Philippa Gander is a professor emeritus at Massey University who has conducted research at Harvard University Medical school and the NASA Ames Research Centre. She was the inaugural director of the Sleep/Wake Research Centre at Massey University. There could be no better expert to guide us on this journey into ourselves.

Gander fills nearly every page with real world examples, involving everything from pond scum to birds to us, and gives us insights into experiments carried out by scientists across the years and in labs around the world. Importantly she manages to hit just the right balance of conveying her bewildering facts, laced with those case studies and the occasional diagram, while maintaining a simple, matter-of-fact approach which ensures this is accessible, readable science.  

We all know of circadian rhythms. But what Gander reveals about their workings is frankly startling to the novice to biology. These rhythms are baked deep within the molecules that make up our cells. So that they occur within all cell-based life forms on our planet. We share this most basic feature of our life with blue-green algae – creatures which have DNA but no cell nucleus and have been around for more than 2 billion years. Now there’s a way to extend your view of your family tree.

And while the circadian clock may be familiar, linking us in with the cycle of 24 hour days, there are other rhythmic clocks ticking away in us and other creatures. How about circatidal and circalunar clocks? It may be easy to think of women having a monthly rhythm that links in with a lunar clock, but Gander cites “intriguing evidence” from experiments to prepare for space flight to Mars that men too have monthly cycles of hormones coming from adrenal glands.

Then there are circannual clocks which link organisms into the yearly orbit of the earth around the sun and the changing of seasons. Again it is easy to think of an example such as hibernation, but Gander is relentless in demonstrating these clocks are buried deep within us - in the case of circannual, she says the master clock seems to reside in “pacemaker cells” in the pituitary gland – and the influence can be subtle and far reaching. She tells us research indicates that the functioning of the brain in young people has been shown to vary seasonally.
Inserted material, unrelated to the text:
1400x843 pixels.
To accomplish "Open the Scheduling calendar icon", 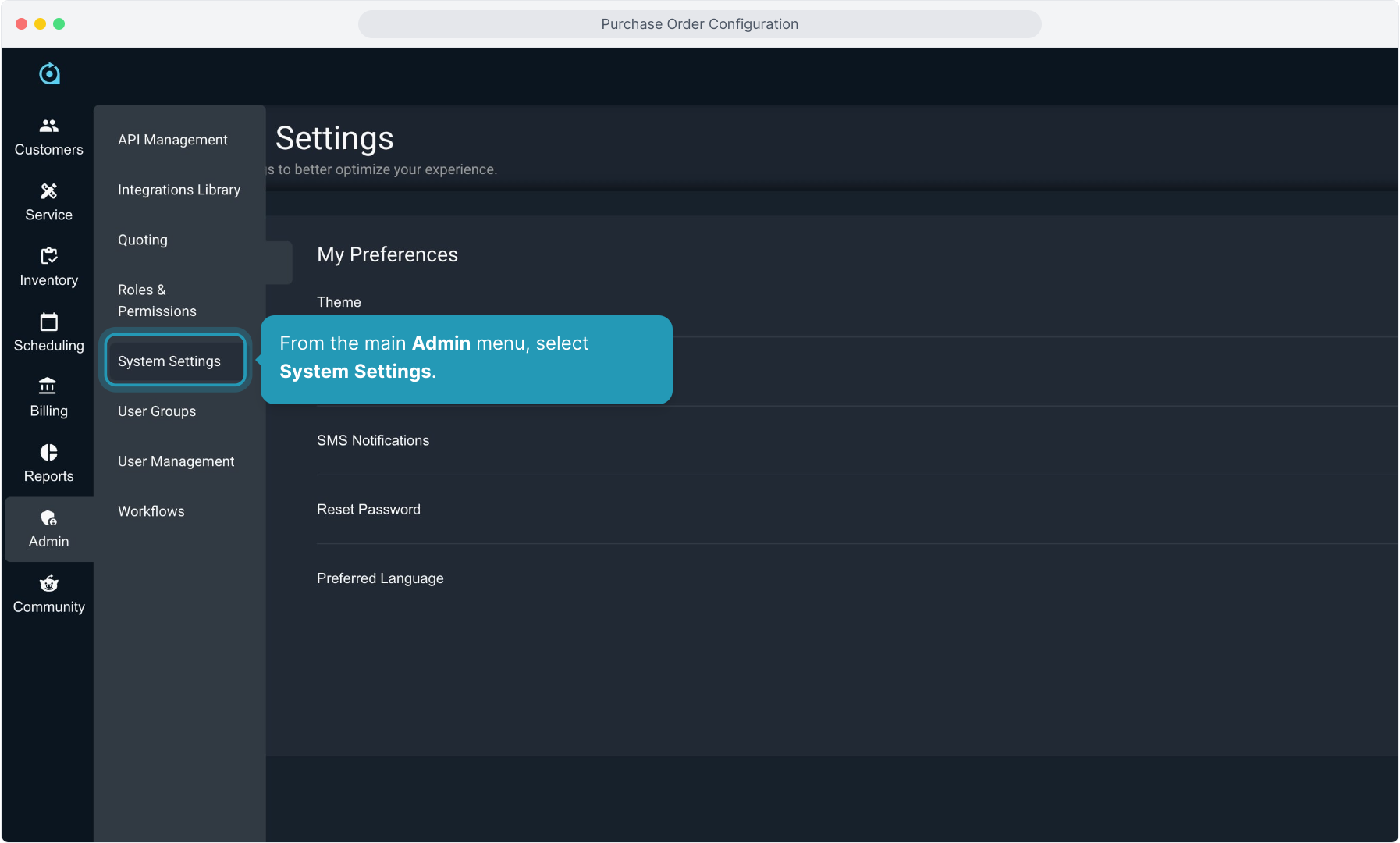I will (48, 322).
Parents take note.

What you come away with from Night Owls is a deeper understanding of the interrelation of our bodies and our environment – how light, temperature, food and a myriad of other factors can trigger chemical changes inside our cells, influencing us in ways we don’t actively control with our minds.

Given the tendency we have to place our mind and will as the most defining aspect of ourselves, that is a healthy, maybe humbling, reminder that we are just organisms like all other creatures on the planet and some things, some impulses, some biological facts, are bigger than us as individuals.
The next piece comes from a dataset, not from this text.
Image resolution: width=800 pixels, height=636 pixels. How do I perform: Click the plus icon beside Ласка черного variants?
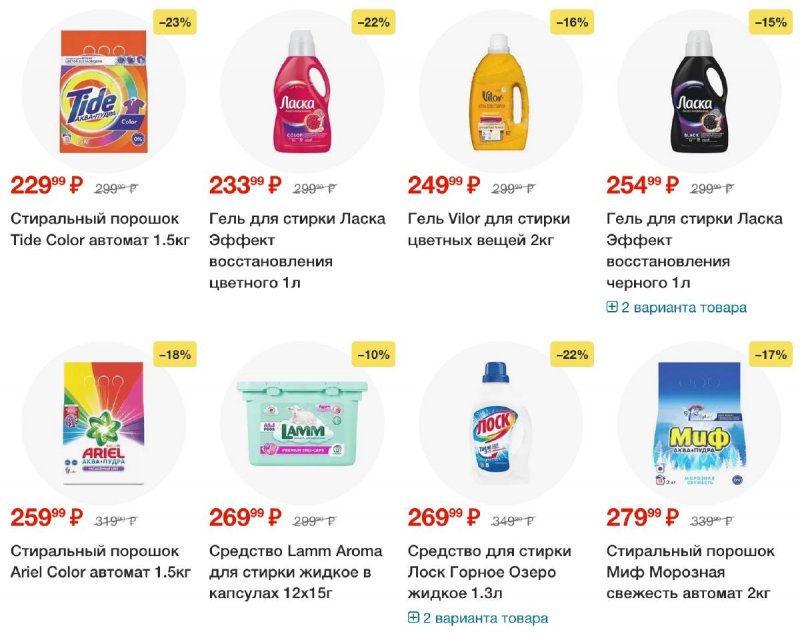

And though we have modified our living environments like no other species, as Gander points out in many examples, living with bright light, particularly with the blue light emitted by much of our technology, shielding ourselves from the seasons and the seasonality of food, has consequences. If you’ve ever worked shifts, you know it can play havoc with your body. Now you have a technical term, circadian desynchrony, and repeated desynchrony can raise your risk of disease and ill health. But even without shift work, your lifestyle can be at odds with your body and the way it wants – needs – to naturally function. One of those consequences may be your trouble sleeping. Time to pick up this book and have a read.